> [Entries provided]:

_ _ _ _ _ _ _

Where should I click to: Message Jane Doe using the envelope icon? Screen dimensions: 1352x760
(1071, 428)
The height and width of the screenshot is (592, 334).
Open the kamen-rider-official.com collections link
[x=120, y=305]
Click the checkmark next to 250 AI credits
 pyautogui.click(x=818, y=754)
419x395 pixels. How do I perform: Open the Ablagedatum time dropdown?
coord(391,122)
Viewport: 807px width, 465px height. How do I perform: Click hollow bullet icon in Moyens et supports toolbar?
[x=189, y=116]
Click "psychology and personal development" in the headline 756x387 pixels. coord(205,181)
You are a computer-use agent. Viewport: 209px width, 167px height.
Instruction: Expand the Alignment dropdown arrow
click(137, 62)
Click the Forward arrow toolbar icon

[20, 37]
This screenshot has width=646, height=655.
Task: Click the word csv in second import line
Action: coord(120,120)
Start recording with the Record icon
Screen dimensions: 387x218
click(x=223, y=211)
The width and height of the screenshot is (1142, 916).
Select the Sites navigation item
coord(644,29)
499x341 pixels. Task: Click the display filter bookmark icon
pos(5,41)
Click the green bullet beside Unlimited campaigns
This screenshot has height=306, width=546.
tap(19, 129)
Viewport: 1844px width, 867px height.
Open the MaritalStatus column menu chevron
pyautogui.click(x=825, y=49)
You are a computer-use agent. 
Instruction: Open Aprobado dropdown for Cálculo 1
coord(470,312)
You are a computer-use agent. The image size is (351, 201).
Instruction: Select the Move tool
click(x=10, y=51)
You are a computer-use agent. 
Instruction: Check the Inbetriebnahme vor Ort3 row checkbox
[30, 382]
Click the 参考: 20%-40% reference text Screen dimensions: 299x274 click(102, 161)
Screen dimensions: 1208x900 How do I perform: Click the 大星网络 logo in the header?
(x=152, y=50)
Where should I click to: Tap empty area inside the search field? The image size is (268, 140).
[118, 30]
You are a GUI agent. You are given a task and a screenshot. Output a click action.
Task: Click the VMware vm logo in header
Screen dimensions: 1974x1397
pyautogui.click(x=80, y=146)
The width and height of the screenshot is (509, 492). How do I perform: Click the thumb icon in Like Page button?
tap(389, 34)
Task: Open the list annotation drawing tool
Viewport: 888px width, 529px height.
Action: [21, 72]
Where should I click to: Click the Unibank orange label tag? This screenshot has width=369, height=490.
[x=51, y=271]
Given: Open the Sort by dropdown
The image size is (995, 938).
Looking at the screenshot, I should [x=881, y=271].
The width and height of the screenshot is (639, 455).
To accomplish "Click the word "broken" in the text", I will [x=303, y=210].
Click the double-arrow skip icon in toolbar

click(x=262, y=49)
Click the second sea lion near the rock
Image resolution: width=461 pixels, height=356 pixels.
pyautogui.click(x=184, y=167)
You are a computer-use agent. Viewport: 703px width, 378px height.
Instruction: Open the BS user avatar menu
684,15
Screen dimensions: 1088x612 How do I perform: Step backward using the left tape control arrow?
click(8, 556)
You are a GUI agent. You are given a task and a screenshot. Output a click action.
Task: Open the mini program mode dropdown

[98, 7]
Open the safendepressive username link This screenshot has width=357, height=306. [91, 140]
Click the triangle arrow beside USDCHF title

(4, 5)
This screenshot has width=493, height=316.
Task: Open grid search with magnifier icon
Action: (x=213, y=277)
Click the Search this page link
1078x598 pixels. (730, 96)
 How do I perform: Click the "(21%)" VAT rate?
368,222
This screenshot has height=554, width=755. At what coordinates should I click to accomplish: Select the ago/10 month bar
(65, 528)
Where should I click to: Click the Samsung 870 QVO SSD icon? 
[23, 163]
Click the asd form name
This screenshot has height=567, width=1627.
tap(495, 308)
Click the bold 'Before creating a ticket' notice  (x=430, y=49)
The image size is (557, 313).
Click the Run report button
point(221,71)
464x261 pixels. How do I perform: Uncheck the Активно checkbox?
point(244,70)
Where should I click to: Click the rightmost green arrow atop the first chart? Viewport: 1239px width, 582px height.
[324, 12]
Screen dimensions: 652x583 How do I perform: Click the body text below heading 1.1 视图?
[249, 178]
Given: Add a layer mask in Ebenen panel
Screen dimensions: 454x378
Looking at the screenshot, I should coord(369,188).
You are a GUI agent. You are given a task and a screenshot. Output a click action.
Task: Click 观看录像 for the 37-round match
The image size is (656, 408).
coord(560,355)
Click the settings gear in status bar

_ _ _ _ _ _ _

> [What to work on]:
Report how many lines of the listing above contain the word "toolbar". Give only the number.

> [Exercise answer]:
3